A few years ago professors Leah Plocharczyk from Florida Atlantic University and Matthew Conner from the University of California-Davis did the research and determined that the Wednesday Friends was the oldest running intellectually disabled adult programming in the nation.
In 2013, Mangrum and others formed the Miss Mattie Foundation, which awarded scholarships to area students, with the awards named in honor of Rials, Hayman, Scooter Mouse and Punie Mae.

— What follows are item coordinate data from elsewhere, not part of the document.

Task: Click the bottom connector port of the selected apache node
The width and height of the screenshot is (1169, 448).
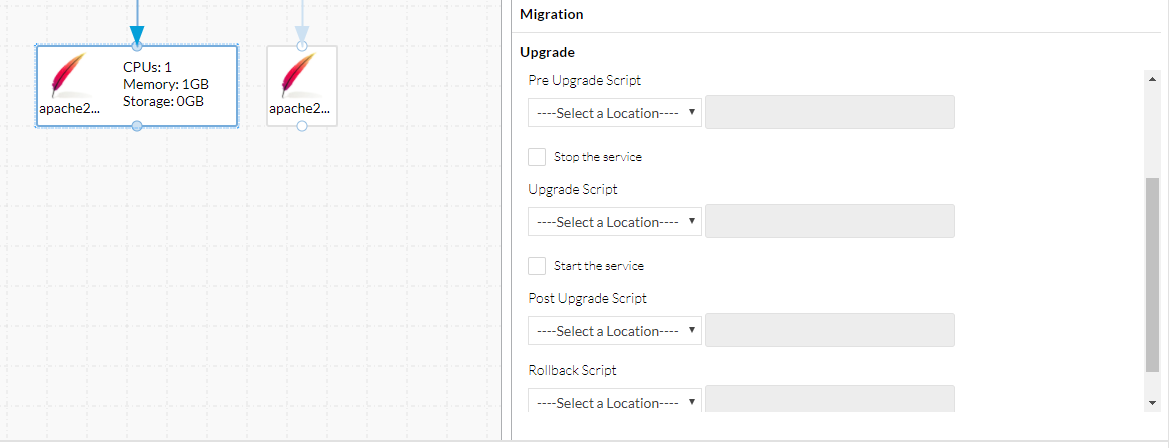Action: tap(137, 126)
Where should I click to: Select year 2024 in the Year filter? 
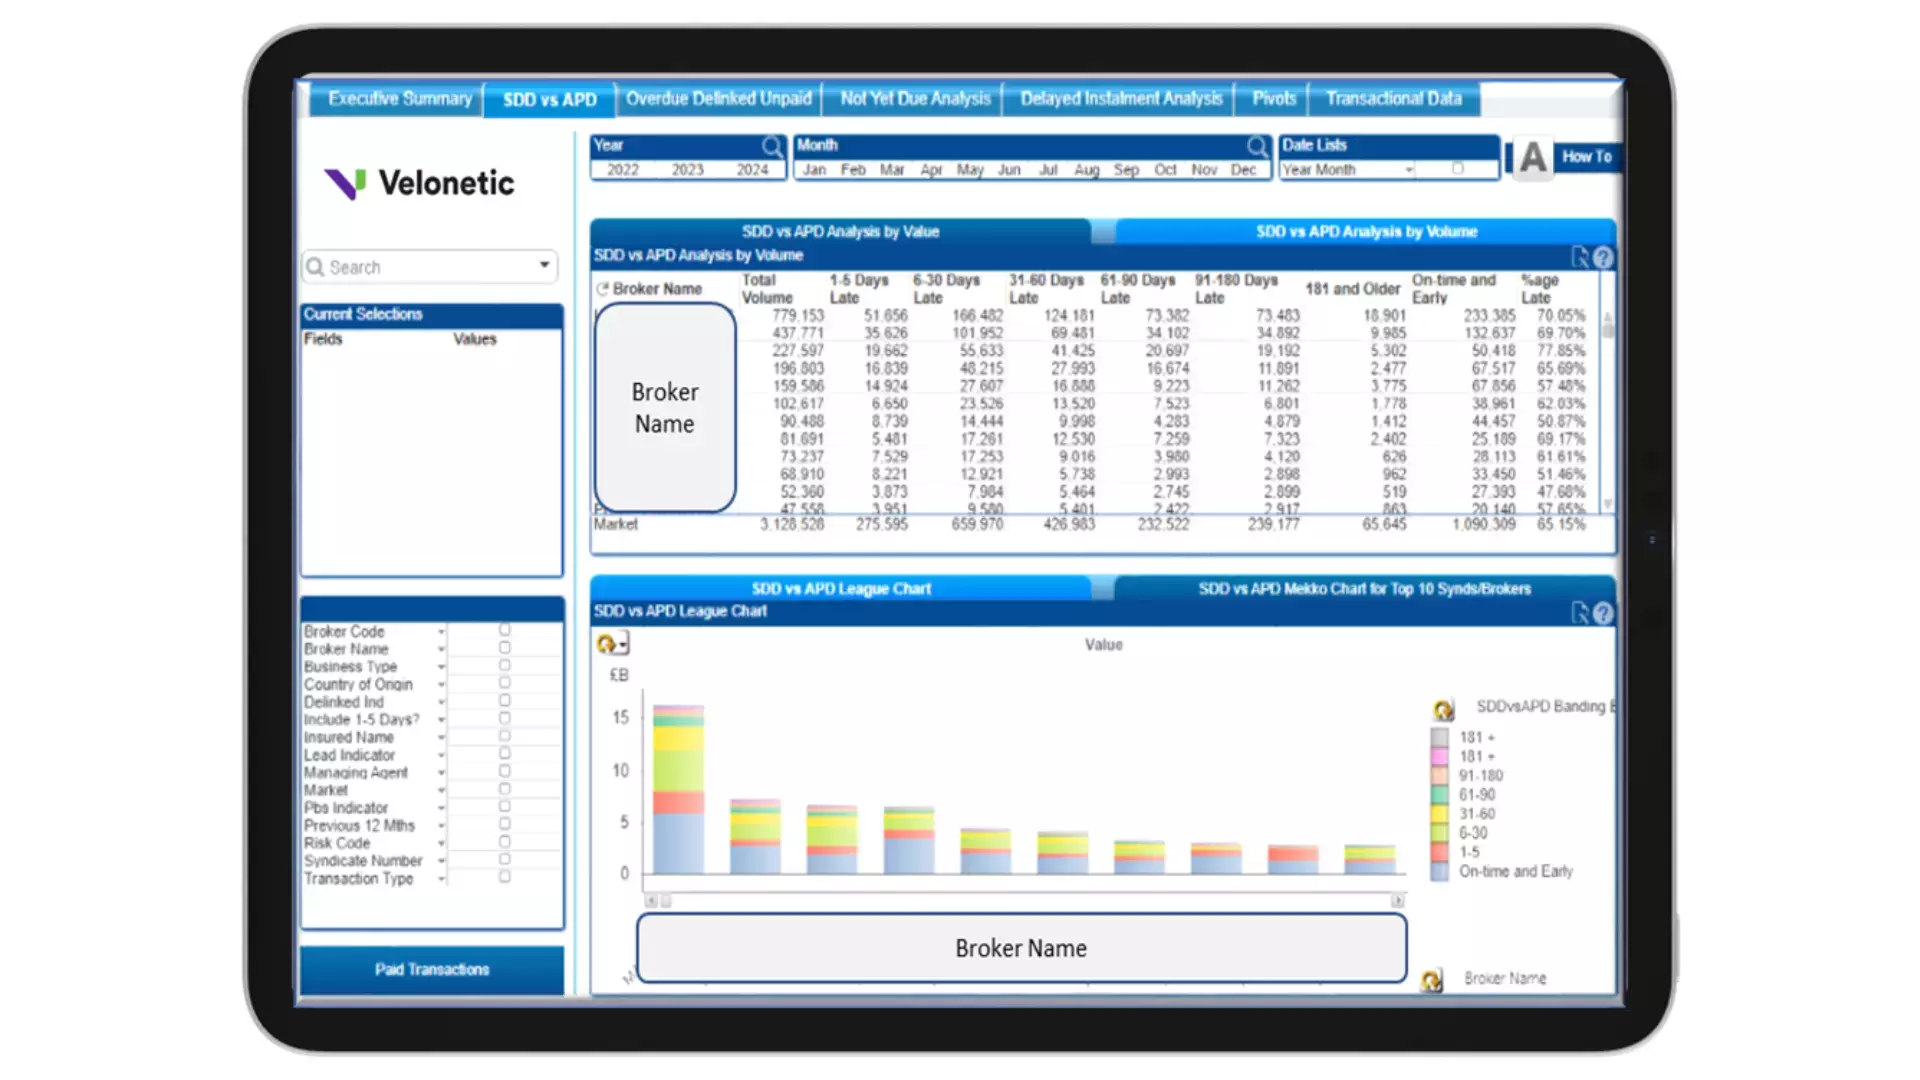coord(751,169)
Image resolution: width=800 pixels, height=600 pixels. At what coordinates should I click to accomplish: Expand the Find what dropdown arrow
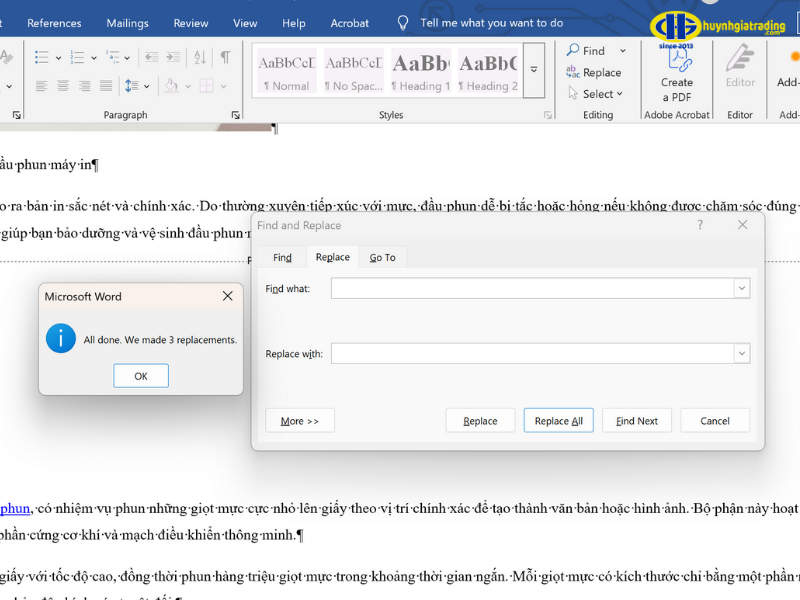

In 2022, Mississippi Magazine named Rials one of its Golden Magnolias, which the magazine described as a Mississippi woman who “is solid in her beliefs, yet has a soft heart. She may be delicate, but she’s hardy with a heart of gold. And her perseverance helps her bloom where she is planted.”
Rials was preceded in death by her parents; her husband, Roger B. Rials; an infant child;, two sisters, Wilma Lawrence and Norma “Lucy” Simmons; a brother, William “Jack” Gardner; two brothers-in-law, George “Skeeter” Simmons and Bill Lawrence; and a sister-in-law, Claire Gardner.
Survivors include her two sons and their spouses, Steve and Rebecca Rials of Mccomb and Tim and Becky Rials of Maryville, Tenn., three grandchildren, Sarah (James) Mangrum of Hattiesburg, Leah Rials of Hattiesburg and Hannah (Sebastian) Jensen of Chippenham, England; a great-grandchild, Sybil Frances Mangrum; a a special niece, Karen (Robbie) Robertson of Centreville; and numerous nieces and nephews.
This wasn’t the first time Rials had suffered a debilitating fall. On April 25, 2018, she lost her balance and fell at the library, breaking her hip. That led to an extended stay at McComb Nursing and Rehabilitation.
While in a nursing home for an extended stay to endure weeks of physical therapy, Rials took it in stride and with a smile. She remarked at the time that she already knew all of the staff and residents there because she was among the volunteers who led weekly Sunday school classes at the nursing home.
“What you’re doing is refreshing other people’s lives,” she said. “The Bible says when you refresh other peoples lives, you refresh your own also, and If you’ve done that you can live a happy life.”
In lieu of flowers, donations may be made to First Christian Church, the Miss Mattie Foundation or a charity of your choice.